Abstract 11000: 14-3-3ε Gene Variants in Left Ventricular Noncompaction and Hypoplasia of the Corpus Callosum
Background: Left ventricular noncompaction (LVNC) is a cardiomyopathy characterized by a prominent trabecular meshwork and deep intertrabecular recesses, and is thought to be due to an arrest of normal endomyocardial morphogenesis. However, the genes contributing to this process remain poorly understood. 14-3-3ε, encoded by YWHAE, is an adapter protein belonging to the 14-3-3 proteins family which plays important roles in neuronal development and is involved in Miller-Dieker syndrome. We recently showed that mice lacking this gene develop LVNC. Therefore, we hypothesized that variants in YWHAE may contribute to the pathophysiology of LVNC in humans.

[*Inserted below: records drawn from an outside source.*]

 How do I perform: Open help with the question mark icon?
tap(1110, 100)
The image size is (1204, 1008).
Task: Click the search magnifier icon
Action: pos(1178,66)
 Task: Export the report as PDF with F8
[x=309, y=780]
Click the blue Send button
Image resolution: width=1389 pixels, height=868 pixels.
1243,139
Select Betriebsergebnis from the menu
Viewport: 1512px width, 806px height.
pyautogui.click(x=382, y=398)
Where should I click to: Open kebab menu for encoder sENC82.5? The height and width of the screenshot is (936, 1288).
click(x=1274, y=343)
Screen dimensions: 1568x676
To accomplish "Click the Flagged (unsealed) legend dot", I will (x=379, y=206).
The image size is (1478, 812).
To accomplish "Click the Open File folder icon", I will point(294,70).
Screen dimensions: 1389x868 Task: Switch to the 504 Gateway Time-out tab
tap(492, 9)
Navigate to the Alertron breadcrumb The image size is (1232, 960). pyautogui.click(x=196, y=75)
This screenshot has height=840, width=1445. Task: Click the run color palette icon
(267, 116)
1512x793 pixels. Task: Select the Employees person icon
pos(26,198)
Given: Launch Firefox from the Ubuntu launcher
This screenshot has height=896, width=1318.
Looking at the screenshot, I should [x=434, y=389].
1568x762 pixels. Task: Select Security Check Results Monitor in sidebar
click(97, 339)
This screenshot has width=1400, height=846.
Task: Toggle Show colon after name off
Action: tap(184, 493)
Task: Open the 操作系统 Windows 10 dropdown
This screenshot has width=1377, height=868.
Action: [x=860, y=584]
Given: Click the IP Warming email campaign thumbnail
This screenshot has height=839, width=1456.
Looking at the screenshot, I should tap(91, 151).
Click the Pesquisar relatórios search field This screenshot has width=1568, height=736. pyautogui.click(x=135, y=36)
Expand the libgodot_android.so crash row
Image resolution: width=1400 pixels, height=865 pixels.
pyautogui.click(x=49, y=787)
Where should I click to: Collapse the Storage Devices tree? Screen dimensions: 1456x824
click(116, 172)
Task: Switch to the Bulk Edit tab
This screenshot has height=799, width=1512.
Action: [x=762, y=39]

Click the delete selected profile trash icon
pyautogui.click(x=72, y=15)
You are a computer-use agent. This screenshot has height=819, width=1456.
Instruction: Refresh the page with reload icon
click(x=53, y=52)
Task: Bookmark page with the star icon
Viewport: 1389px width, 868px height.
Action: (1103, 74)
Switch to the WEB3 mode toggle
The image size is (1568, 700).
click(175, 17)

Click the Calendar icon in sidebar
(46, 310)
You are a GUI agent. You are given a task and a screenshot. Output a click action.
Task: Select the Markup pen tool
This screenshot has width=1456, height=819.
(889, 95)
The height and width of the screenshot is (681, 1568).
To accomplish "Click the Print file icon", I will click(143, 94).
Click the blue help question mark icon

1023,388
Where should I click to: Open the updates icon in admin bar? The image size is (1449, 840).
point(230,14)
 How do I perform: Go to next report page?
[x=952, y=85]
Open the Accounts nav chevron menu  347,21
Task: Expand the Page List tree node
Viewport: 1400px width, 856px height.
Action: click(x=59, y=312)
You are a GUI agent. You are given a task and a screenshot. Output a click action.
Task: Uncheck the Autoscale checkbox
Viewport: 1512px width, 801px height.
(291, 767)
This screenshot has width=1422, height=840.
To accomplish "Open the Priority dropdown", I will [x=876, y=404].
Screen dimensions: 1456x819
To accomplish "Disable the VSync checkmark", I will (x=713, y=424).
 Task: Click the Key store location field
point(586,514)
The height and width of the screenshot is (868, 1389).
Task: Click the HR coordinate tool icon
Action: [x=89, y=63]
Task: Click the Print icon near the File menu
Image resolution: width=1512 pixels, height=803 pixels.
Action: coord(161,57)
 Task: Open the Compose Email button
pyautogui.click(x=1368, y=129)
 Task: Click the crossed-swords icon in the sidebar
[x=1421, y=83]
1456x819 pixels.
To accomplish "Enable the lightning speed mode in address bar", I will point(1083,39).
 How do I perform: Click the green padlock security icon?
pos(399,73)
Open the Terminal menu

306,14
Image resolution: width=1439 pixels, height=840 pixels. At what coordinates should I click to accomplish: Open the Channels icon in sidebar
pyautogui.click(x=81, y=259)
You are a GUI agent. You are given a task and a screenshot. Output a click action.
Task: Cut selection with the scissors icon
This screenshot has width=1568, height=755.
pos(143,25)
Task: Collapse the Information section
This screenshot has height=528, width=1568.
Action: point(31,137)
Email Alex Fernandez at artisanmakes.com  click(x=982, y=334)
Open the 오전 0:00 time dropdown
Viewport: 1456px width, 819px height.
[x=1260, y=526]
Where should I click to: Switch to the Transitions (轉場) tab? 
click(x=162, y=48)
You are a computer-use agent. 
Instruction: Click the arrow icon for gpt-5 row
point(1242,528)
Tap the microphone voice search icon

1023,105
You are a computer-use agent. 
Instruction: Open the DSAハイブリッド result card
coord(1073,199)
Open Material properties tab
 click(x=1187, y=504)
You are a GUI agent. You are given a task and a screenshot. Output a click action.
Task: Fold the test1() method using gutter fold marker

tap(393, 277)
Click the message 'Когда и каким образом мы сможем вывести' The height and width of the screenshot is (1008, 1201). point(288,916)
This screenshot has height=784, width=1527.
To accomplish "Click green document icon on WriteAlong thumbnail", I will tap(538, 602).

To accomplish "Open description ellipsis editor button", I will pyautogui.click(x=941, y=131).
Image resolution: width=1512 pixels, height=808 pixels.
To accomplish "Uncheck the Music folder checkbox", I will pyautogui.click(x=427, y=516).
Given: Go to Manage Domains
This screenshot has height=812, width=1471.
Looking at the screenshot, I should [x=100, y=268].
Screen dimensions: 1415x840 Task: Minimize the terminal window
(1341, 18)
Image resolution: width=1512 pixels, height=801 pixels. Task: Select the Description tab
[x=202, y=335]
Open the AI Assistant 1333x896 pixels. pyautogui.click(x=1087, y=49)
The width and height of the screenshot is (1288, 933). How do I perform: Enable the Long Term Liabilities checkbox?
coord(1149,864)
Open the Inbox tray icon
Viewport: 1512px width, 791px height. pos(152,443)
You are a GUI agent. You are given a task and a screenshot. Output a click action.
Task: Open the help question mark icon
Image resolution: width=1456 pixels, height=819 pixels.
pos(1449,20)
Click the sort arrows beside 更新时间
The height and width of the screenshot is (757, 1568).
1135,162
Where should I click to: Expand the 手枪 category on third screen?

Methods and Results: In 77 Japanese patients with LVNC, including the probands of 29 families, mutation analysis of YWHAE by direct DNA sequencing identified 7 novel variants. One of them, c.-458G>T, in the YWHAE promoter, was identified in a familial patient with LVNC and hypoplasia of the corpus callosum, in which there is significant family history of LVNC and/or sudden death in early childhood and the pedigree structure indicates autosomal dominant inheritance. The -458G>T variant is located within a regulatory CCAAT/enhancer binding protein (C/EBP) response element of the YWHAE promoter, and it reduced promoter activity by approximately 50%. Increased binding of an inhibitory C/EBPβ isoform was implicated in decreasing YWHAE promoter activity. Interestingly, we had previously shown that C/EBPβ is a key regulator of YWHAE.
Conclusions: These data suggest that the -458G>T YWHAE variant contributes to the abnormal myocardial morphogenesis characteristic of LVNC as well as abnormal brain development. YWHAE is a novel candidate gene for LVNC, and should especially be considered in patients with otherwise unexplained developmental delay, as well as facial and optical abnormalities.
- © 2012 by American Heart Association, Inc.